Task inputs:
========================================================================
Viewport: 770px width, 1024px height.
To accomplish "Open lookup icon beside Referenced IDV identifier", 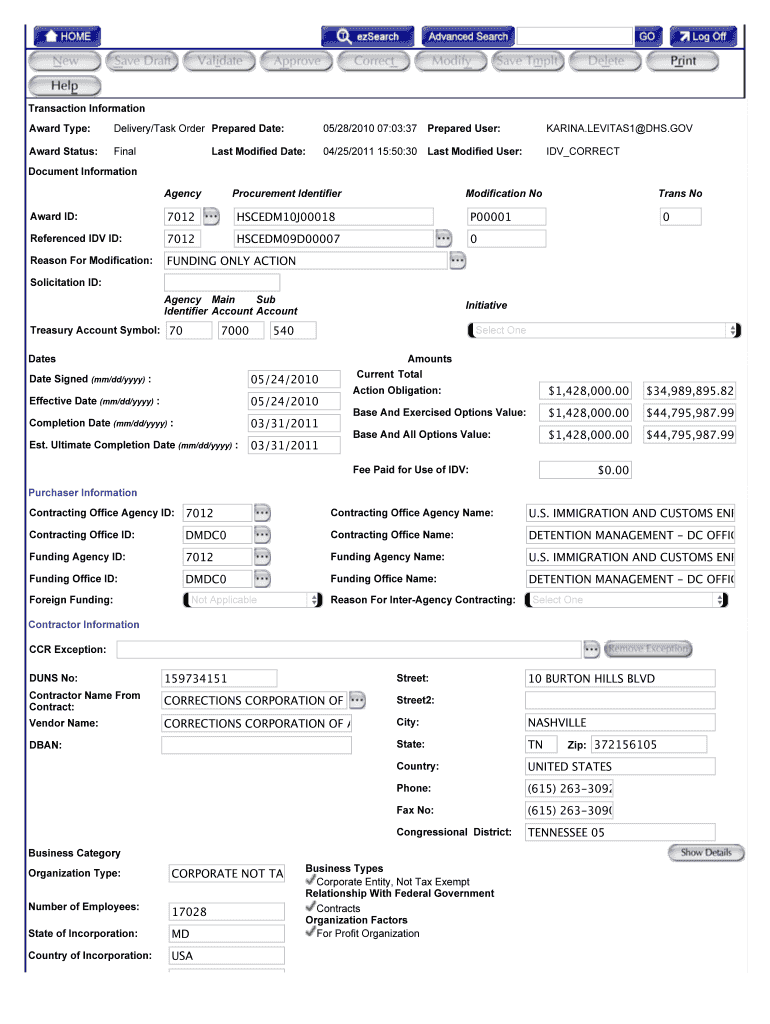I will click(443, 238).
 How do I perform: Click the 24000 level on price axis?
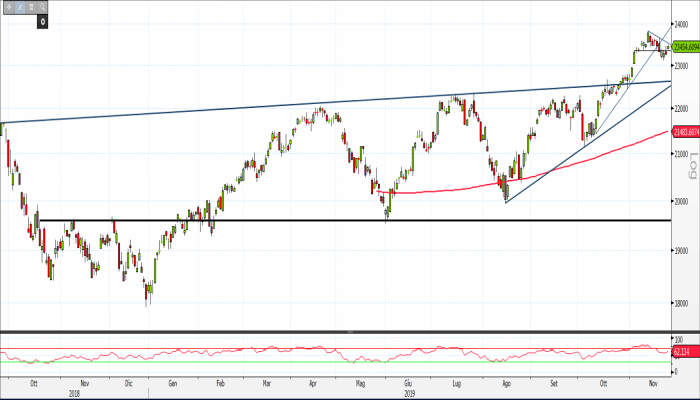click(x=684, y=22)
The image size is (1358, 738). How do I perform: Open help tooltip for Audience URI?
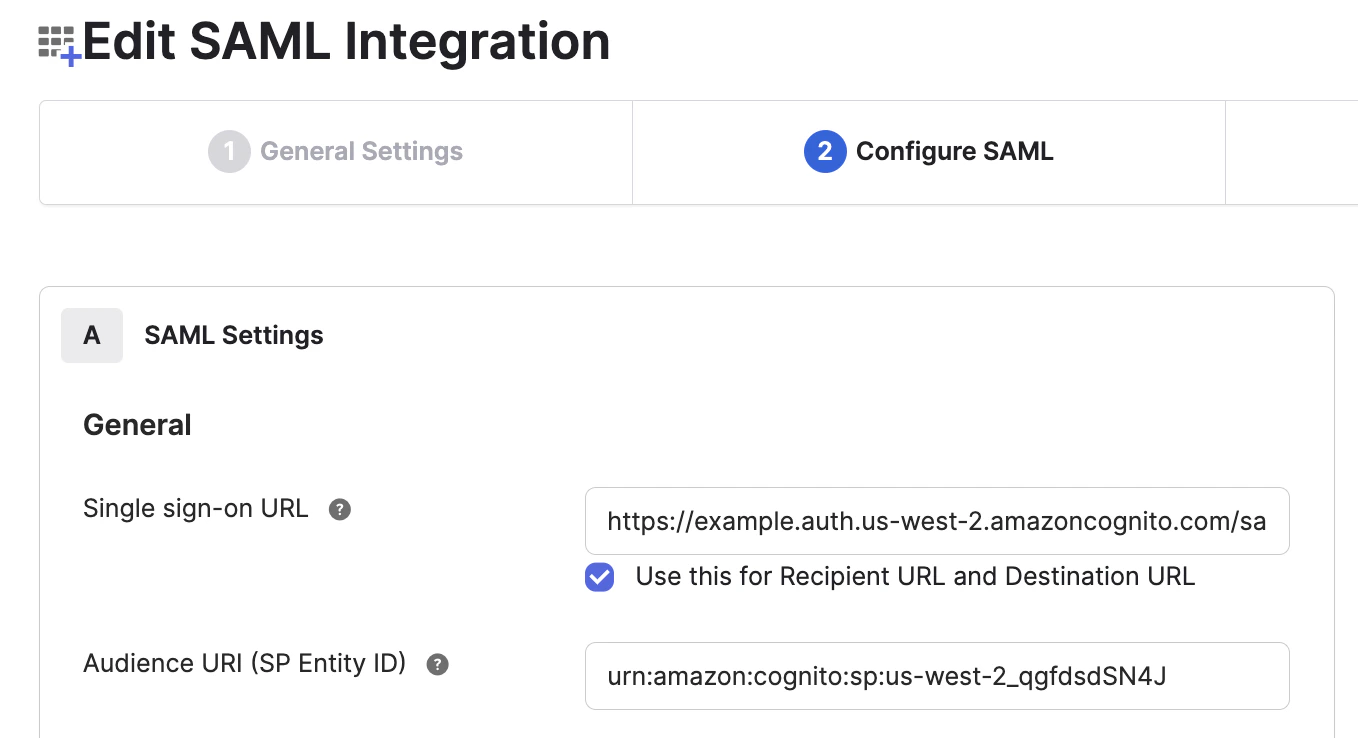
========================================================================
What you should do:
Each line from the one with "How do I perform: Click" to the final line of the data above is to be printed exactly; no picture should appear in the copy.

Result for this task:
 How do I perform: Click the 24000 level on price axis?
click(x=684, y=22)
The image size is (1358, 738). How do I perform: Open help tooltip for Audience URI?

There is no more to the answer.